> **TASK STATEMENT**
Output the full listing exactly as written, with no pictures in it.

> **RECORDS SUPPLIED**
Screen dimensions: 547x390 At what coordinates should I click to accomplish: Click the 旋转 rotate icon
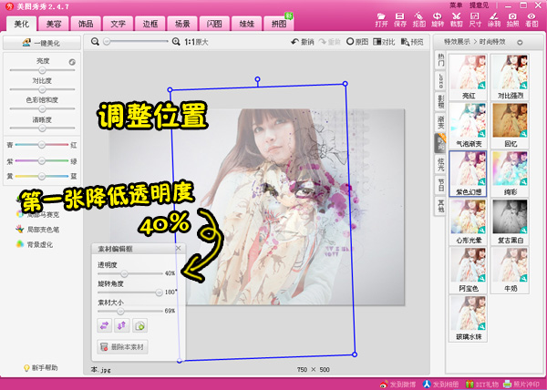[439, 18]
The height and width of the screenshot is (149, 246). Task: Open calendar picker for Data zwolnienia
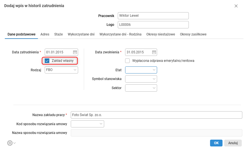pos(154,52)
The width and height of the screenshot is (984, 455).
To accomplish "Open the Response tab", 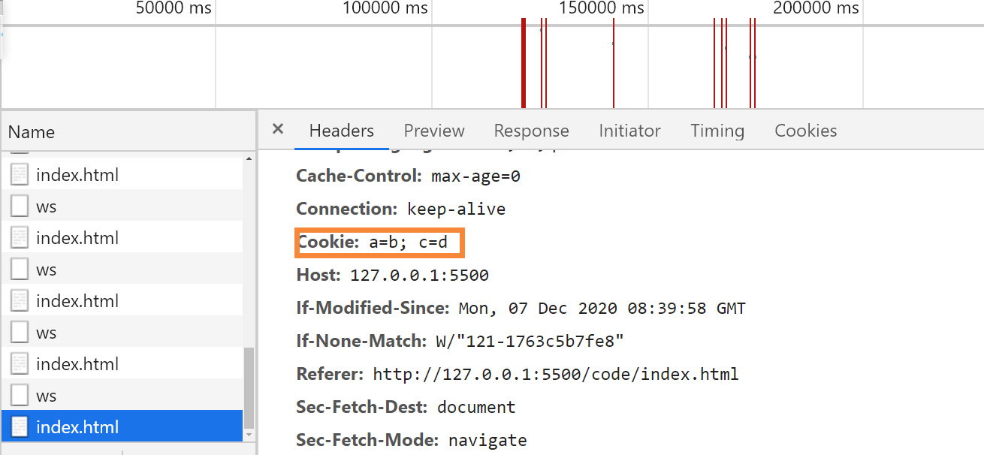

> **RESULT BELOW**
Screen dimensions: 547x390 At what coordinates should I click to accomplish: Click the 旋转 rotate icon
[439, 18]
The height and width of the screenshot is (149, 246). Task: Open calendar picker for Data zwolnienia
pos(154,52)
The width and height of the screenshot is (984, 455).
To accomplish "Open the Response tab", 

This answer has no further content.